Different vendors have different CVEs for specific security issues relevant to EFAIL, but there are two CVE numbers for the CBC and CFB gadget attacks: CVE-201717688: OpenPGP CFB gadget attacks and CVE-2017-17689: S/MIME CBC gadget attacks. The researchers stated that their analysis showed that EFAIL plaintext exfiltration channels exist for 25 of the 35 tested S/MIME email clients and 10 of the 28 tested OpenPGP email clients.

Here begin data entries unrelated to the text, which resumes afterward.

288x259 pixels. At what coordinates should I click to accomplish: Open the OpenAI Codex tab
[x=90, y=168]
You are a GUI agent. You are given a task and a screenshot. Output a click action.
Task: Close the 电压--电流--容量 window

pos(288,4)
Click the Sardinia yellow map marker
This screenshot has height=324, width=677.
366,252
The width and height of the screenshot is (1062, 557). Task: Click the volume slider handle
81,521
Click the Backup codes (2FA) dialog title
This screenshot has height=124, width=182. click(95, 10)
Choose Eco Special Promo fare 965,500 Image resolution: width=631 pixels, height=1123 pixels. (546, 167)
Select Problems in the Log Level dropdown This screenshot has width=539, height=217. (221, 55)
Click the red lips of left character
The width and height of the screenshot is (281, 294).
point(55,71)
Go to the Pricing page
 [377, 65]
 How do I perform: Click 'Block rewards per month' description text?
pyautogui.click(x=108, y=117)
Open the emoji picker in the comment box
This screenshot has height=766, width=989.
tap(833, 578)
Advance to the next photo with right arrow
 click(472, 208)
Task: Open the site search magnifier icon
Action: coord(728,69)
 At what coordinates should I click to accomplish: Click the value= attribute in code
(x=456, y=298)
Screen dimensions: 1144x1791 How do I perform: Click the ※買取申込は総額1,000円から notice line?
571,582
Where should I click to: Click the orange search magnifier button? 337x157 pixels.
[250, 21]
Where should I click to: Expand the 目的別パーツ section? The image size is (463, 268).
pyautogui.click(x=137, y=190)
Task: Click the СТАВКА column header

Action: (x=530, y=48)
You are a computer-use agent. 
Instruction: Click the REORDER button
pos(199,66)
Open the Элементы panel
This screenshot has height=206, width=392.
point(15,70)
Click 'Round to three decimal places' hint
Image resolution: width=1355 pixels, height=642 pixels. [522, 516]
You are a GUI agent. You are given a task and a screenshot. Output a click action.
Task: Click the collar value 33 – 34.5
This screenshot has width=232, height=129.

Synack’s CTO and Co-Founder Mark Kuhr pointed out that independent security researcher are advising people to stop using PGP, and the media is following suit. But his opinion is that this is a terrible idea. “This is like saying ‘your lock may not work, so leave your door wide open.’” Lee Neely on the editorial board of SANS NewsBites in Volume 20 Number 38 states it best “These flaws are relatively low risk as exploiting these vulnerabilities is tricky and relies on several things.”
Time will tell as to just how dangerous and exploitable these flaws are. Don’t read us wrong - should these flaws be addressed? Absolutely. We all need to implement mitigations (a number of which were outlined on the website), address correcting the clients, follow the CVEs and patches as available, and address the systemic fixes to PGP and S/MIME protocols. But we also need to address the underlying conflicts between usability and capability vs. security that are in our opinion at the root of this issue, and look toward making email more secure.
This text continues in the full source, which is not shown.